## PROBLEM STATEMENT
Only the lines from the one with "Open video thumbnail" through the last line of the records below belong in your answer, reproduced exactly and with the pictures left out.

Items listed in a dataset
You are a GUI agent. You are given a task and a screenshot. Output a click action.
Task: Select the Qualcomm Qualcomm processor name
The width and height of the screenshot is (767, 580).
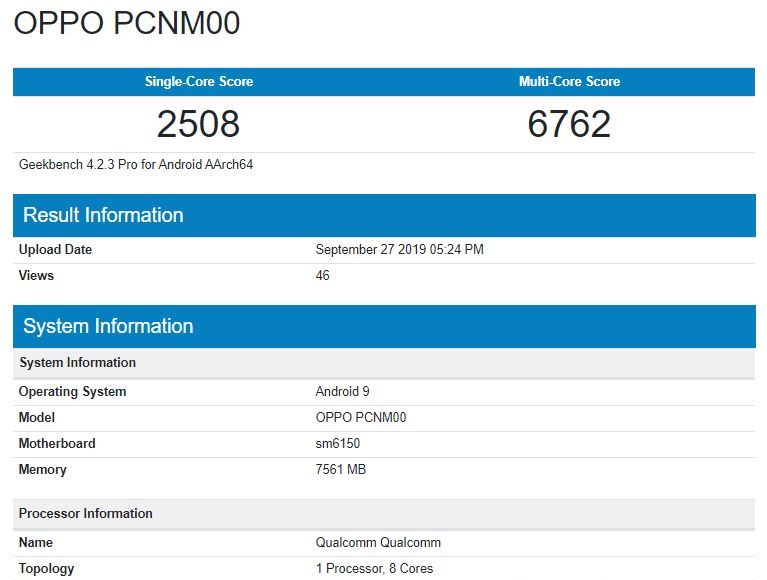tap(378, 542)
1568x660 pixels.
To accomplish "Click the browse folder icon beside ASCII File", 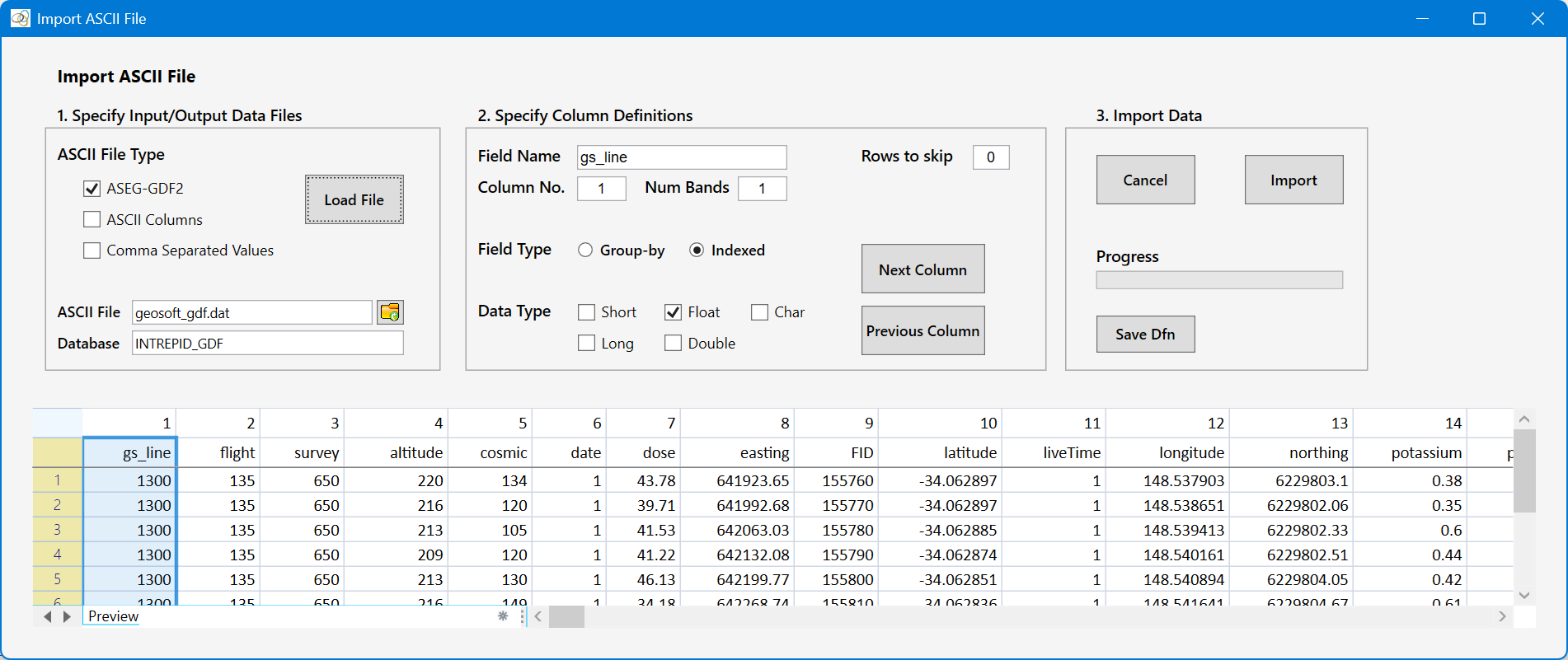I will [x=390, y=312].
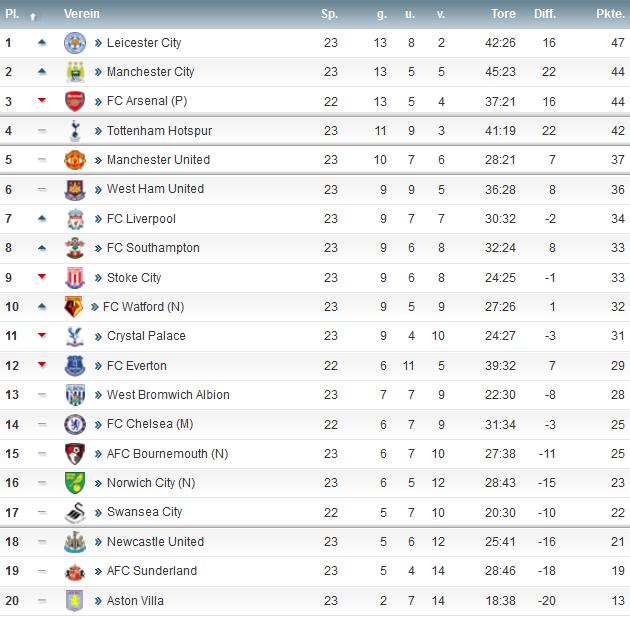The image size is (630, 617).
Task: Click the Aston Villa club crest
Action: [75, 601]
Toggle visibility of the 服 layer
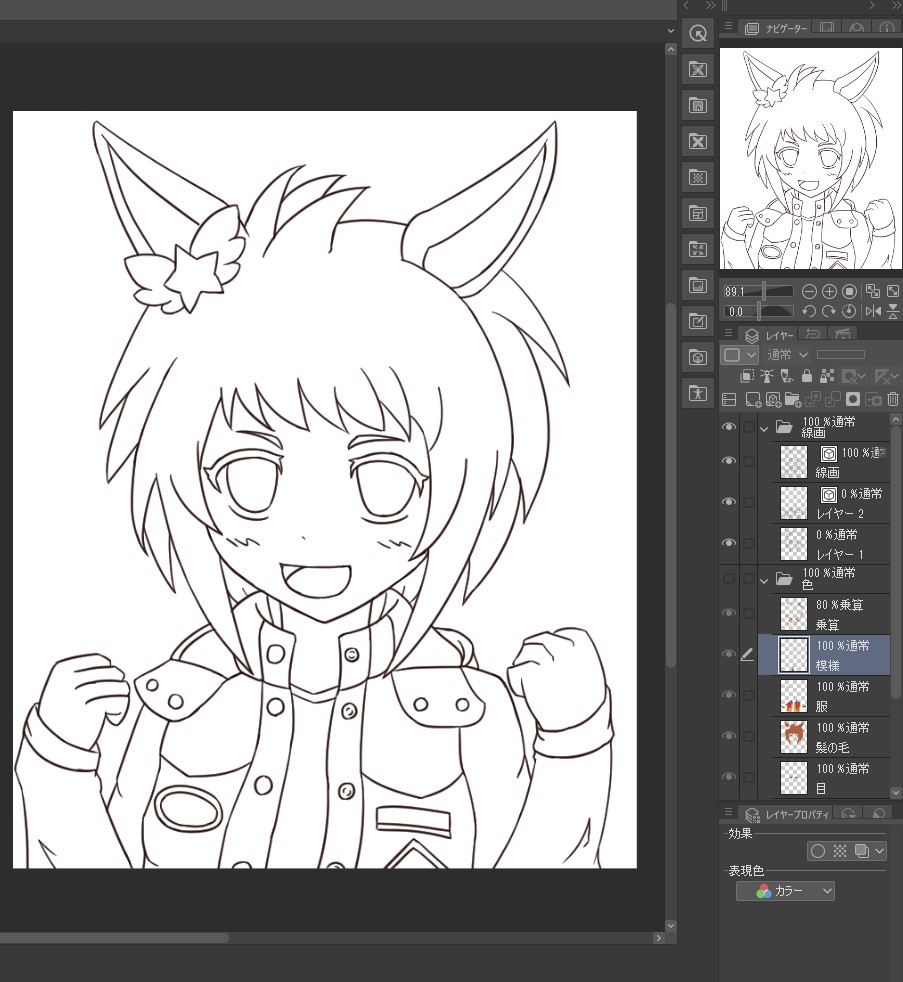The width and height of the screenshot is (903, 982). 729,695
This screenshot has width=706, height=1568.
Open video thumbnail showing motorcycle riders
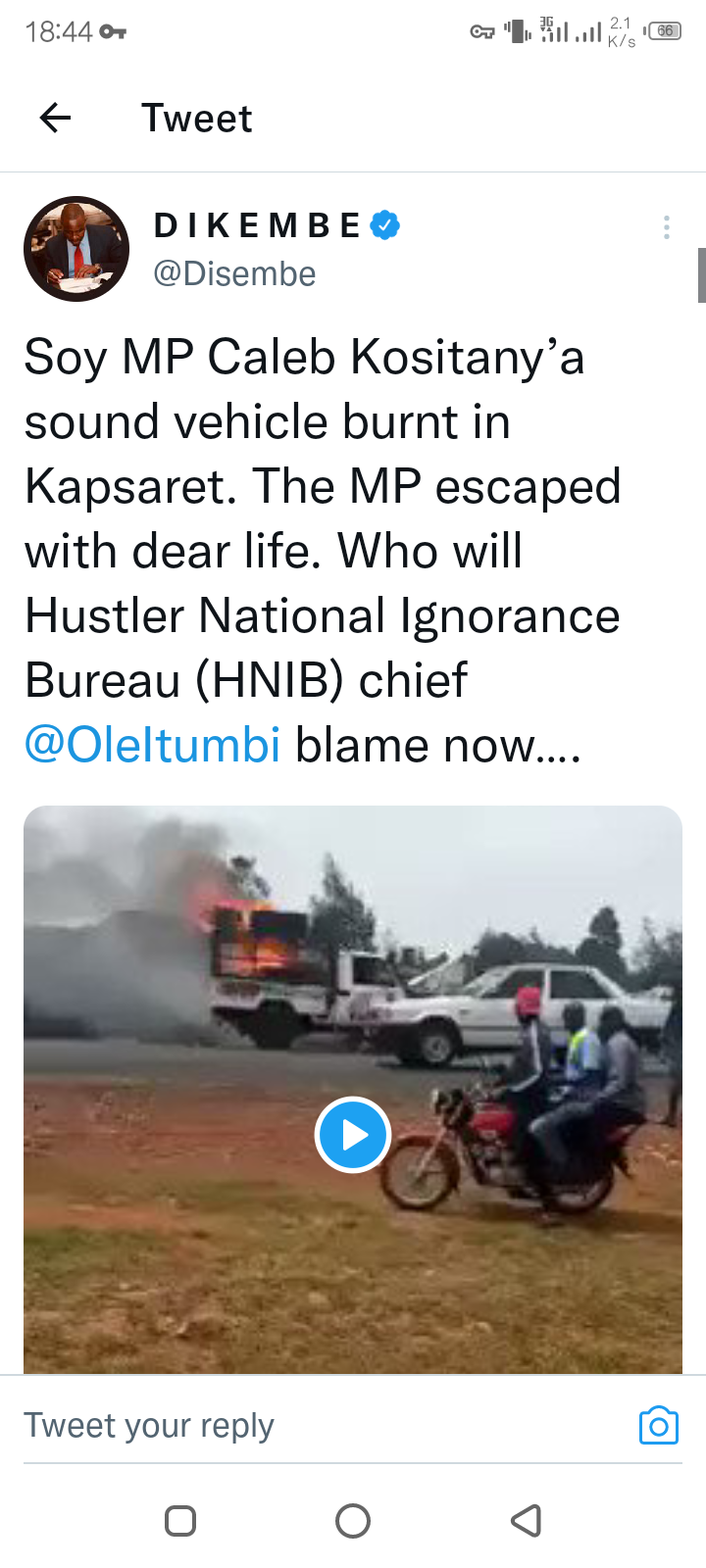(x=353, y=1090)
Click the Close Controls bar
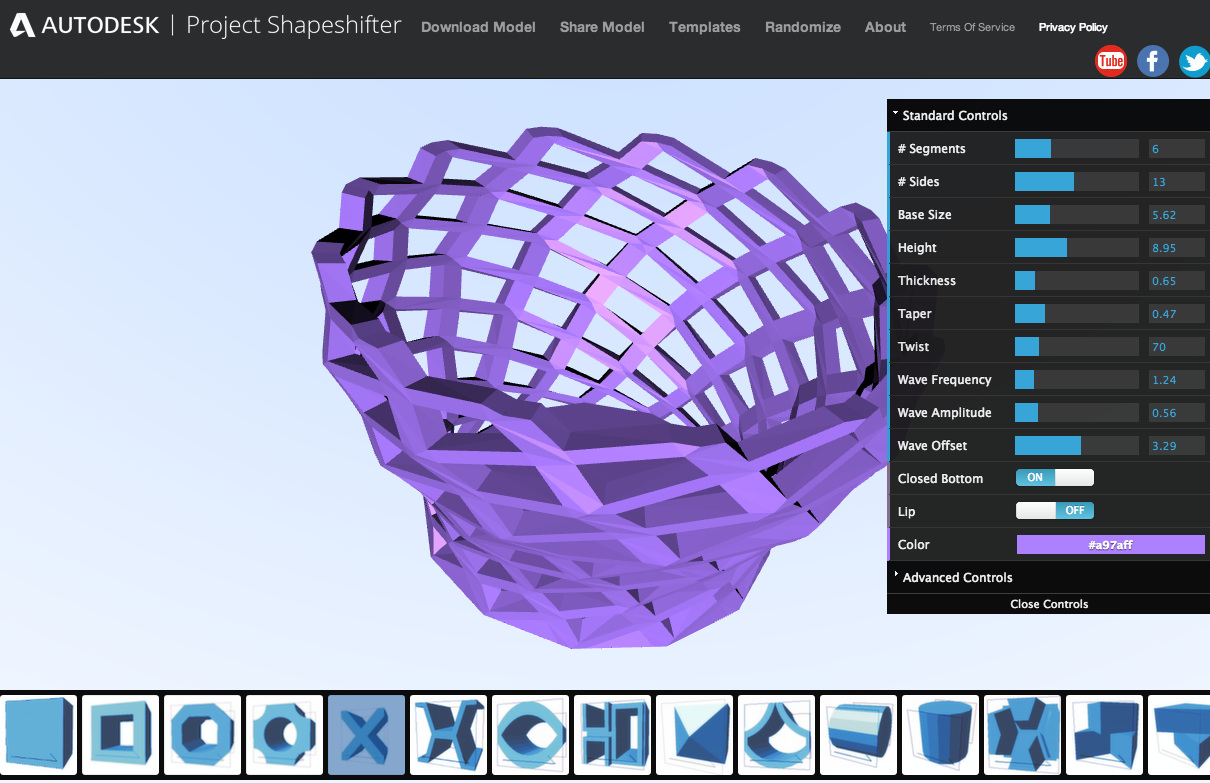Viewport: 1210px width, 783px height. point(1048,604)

## SOLUTION TO THIS EXERCISE
Open video thumbnail showing motorcycle riders
(x=353, y=1090)
Click the Close Controls bar
Viewport: 1210px width, 783px height. point(1048,604)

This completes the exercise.